KorAP / Krill

:mag: A Corpus Data Retrieval Index using Lucene for Look-Ups
BSD 2-Clause "Simplified" License
16 stars 3 forks source link

Metadata fields for text do not support space delimiters #32

Closed Akron closed 6 years ago

Akron commented 7 years ago

When searching a meta data field like "author" as part of a virtual corpus, currently it's not possible to query this as a string with a space delimiter, e.g. "author eq 'Theodor Fontane'" does not work. Maybe text fields with "eq" should be treated like sequences of tokens delimited by spaces.

Akron commented 7 years ago

Another possibility would be to index all text fields both as sequences of tokens and as a string.

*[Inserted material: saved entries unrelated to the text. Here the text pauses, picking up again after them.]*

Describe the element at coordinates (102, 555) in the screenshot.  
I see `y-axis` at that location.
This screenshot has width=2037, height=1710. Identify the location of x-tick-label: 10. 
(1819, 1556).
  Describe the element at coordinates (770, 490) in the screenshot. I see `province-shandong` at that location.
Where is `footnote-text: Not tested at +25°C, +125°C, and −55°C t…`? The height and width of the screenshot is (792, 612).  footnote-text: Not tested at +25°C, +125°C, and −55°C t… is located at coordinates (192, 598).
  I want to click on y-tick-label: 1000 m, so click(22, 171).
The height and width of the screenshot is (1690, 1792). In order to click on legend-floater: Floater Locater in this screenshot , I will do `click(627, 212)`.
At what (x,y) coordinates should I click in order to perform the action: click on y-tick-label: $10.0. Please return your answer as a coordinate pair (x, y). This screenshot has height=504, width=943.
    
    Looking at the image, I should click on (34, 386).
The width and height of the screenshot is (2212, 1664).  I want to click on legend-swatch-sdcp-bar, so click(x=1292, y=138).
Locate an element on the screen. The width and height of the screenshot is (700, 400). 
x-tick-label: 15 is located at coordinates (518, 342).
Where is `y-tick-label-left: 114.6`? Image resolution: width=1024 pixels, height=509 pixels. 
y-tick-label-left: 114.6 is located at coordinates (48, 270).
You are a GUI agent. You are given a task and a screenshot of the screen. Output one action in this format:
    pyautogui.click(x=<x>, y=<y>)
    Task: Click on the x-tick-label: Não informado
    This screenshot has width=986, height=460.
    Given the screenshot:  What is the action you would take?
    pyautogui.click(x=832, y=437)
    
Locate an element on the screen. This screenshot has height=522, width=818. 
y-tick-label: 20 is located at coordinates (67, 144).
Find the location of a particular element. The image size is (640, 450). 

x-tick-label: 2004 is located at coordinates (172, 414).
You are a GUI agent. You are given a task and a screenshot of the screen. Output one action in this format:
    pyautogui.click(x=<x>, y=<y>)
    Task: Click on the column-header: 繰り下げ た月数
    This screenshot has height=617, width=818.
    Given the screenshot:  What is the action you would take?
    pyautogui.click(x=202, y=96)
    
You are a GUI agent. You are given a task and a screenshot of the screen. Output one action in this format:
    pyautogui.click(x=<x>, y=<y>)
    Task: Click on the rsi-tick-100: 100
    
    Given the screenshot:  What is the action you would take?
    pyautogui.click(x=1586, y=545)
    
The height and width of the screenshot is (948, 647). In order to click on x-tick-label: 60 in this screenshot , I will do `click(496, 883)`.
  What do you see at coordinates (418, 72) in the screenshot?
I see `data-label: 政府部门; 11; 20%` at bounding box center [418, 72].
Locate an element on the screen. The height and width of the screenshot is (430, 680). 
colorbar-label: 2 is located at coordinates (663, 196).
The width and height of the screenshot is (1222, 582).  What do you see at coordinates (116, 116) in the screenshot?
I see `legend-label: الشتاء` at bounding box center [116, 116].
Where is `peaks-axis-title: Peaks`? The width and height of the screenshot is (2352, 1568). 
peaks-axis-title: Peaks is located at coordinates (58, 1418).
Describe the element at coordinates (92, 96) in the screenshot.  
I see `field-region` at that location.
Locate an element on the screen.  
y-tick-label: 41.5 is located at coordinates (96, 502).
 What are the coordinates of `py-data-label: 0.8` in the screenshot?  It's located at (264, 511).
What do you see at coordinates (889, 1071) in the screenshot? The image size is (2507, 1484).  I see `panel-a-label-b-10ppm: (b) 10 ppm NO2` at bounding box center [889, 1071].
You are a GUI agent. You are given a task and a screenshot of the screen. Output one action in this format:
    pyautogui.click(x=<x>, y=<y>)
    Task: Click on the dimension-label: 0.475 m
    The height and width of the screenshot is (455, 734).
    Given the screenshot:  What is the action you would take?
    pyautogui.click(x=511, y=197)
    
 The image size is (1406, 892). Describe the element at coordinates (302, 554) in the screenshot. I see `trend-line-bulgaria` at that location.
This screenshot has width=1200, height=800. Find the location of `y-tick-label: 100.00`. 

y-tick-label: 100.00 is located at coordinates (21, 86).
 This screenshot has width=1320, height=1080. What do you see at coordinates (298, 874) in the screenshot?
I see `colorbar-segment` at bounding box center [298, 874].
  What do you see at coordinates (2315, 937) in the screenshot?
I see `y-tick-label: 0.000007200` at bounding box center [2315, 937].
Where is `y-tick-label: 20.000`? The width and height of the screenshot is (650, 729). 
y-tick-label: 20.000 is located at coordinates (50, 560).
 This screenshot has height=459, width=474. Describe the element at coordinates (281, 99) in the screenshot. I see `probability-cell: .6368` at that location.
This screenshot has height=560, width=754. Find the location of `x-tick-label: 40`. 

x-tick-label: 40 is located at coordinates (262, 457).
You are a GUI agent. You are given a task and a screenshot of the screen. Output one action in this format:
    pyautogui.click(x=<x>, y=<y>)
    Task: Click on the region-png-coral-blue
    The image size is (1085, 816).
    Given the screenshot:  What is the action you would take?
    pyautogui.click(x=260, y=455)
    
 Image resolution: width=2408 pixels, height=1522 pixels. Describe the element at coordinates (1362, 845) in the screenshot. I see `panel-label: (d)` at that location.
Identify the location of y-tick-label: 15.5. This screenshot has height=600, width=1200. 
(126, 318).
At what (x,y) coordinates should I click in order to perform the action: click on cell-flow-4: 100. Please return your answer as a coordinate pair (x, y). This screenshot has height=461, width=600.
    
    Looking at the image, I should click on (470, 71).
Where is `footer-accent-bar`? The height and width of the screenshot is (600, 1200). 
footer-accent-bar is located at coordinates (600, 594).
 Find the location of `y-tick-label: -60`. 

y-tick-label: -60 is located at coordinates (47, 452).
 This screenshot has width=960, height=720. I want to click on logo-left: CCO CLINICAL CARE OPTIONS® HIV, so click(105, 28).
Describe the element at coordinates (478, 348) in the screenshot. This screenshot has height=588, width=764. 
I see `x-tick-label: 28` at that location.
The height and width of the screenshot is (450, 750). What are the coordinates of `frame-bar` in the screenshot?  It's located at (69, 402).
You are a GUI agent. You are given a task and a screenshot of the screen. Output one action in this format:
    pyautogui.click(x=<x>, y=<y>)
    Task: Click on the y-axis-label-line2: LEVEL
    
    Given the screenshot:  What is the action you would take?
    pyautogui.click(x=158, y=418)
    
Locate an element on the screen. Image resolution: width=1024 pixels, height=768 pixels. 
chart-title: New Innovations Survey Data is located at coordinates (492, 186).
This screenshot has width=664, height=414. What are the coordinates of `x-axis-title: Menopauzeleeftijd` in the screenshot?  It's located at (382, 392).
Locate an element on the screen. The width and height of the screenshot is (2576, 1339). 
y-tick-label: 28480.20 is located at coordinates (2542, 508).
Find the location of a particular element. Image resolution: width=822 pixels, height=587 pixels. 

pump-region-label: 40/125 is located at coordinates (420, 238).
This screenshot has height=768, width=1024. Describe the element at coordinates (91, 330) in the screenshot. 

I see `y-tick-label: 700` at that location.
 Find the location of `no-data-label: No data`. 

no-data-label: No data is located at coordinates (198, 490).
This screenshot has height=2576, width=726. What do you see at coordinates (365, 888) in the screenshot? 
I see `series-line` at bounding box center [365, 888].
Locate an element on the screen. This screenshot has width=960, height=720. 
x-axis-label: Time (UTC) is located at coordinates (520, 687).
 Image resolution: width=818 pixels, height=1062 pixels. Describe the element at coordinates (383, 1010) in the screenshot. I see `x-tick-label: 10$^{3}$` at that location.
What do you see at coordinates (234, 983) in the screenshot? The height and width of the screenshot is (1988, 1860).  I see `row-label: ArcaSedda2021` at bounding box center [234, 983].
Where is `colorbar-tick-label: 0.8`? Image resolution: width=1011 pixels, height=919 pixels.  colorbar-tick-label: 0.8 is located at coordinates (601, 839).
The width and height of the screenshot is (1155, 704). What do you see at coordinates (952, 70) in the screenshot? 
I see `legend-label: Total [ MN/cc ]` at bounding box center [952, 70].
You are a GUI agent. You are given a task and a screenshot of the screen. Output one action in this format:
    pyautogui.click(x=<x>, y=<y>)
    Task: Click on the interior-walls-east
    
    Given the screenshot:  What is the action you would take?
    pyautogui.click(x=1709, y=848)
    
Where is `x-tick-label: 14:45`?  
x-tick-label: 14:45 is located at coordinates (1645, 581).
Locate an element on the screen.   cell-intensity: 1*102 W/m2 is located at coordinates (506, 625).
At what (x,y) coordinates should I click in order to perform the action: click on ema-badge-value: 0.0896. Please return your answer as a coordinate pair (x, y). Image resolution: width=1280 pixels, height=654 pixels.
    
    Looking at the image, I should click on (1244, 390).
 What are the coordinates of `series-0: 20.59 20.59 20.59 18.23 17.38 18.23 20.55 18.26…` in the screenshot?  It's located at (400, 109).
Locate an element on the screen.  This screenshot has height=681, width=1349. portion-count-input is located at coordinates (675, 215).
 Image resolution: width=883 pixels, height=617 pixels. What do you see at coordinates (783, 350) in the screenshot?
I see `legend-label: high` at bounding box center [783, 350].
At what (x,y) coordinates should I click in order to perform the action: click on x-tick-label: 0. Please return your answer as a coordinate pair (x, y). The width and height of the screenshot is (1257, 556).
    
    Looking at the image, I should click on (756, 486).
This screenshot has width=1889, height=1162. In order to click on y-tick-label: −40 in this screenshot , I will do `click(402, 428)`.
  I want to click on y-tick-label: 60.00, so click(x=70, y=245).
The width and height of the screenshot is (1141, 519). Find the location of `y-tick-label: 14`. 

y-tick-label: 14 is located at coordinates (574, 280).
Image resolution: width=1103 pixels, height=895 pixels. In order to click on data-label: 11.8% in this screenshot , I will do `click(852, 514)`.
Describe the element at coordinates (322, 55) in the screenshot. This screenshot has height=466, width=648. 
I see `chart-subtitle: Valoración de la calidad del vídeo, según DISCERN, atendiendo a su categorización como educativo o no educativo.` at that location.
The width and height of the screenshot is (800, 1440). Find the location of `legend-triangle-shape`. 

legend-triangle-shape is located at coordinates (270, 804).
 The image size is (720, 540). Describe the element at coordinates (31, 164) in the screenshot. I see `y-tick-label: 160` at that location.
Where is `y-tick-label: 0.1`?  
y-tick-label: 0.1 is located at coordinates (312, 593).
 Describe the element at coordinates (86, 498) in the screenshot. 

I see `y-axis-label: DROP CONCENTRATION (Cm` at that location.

Akron commented 6 years ago

One problem is, that meta data fields like "author" will be language specific. For the moment I will make this german-only, but we may need to come up with a good solution that is not language specific.

Akron commented 6 years ago

For the moment, I ignore language specific indexation and use the StandardTokenizer with standard lowercasing. It is now possible to term search a text string and search the string using a phrase query as well. This is realized by prepending the verbatim string as a token with a huge position gap to the real token stream. After playing around with the prefered tokenizer pipeline in Lucene I switched to creating the tokenstream myself.

(Will be closed once the changes are reviewed.)

Akron commented 6 years ago

Changes are now in master. They require reindexing to take effect.